-- Provided data follows --
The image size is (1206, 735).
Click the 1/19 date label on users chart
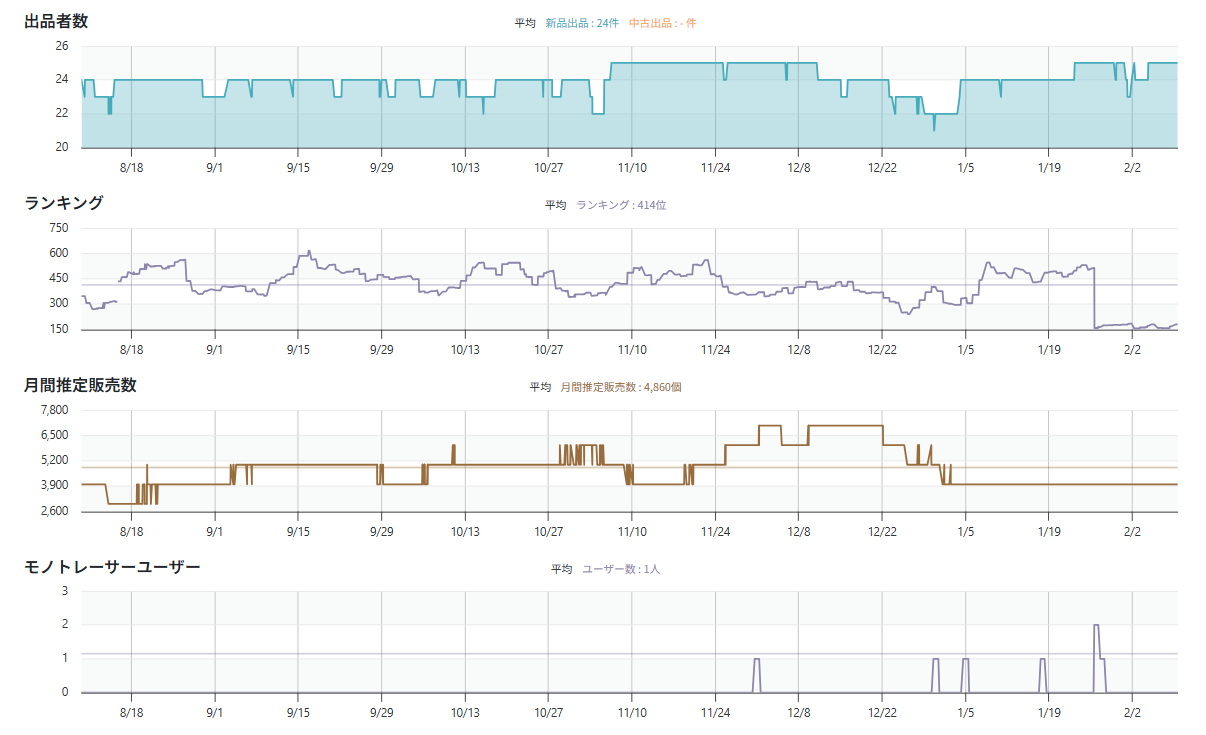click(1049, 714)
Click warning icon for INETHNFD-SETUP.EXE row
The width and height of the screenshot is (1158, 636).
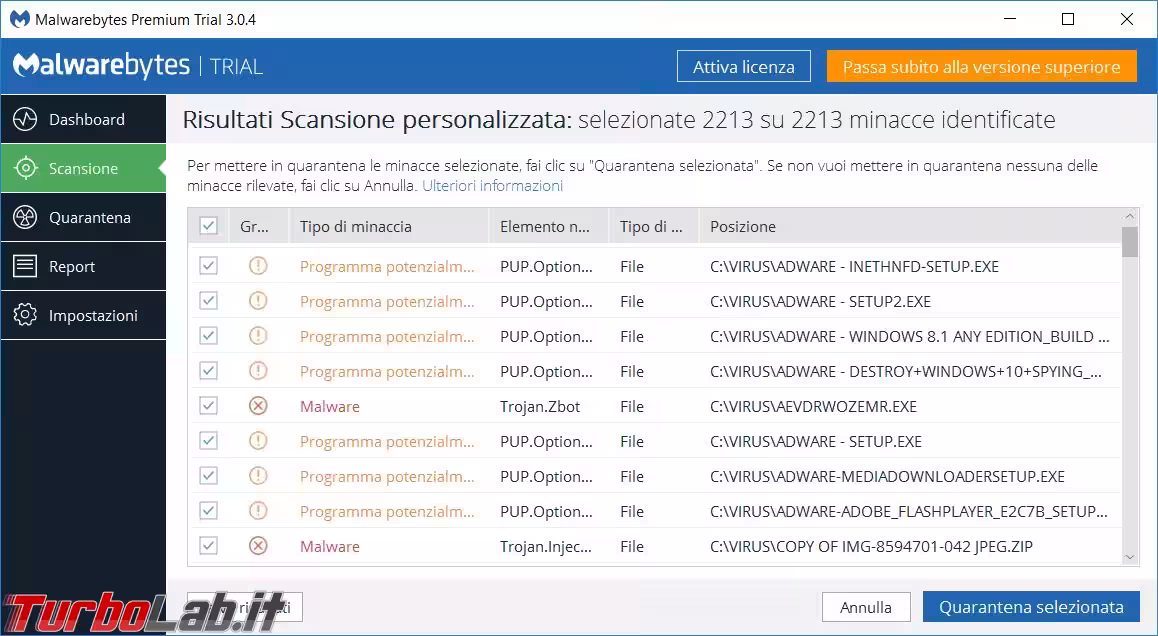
-- Provided data concluded --
- Exercise: Without the pictures, please output every record exactly.

- Exercise solution:
The image size is (1206, 735).
Click the 1/19 date label on users chart
click(1049, 714)
Click warning icon for INETHNFD-SETUP.EXE row
The width and height of the screenshot is (1158, 636).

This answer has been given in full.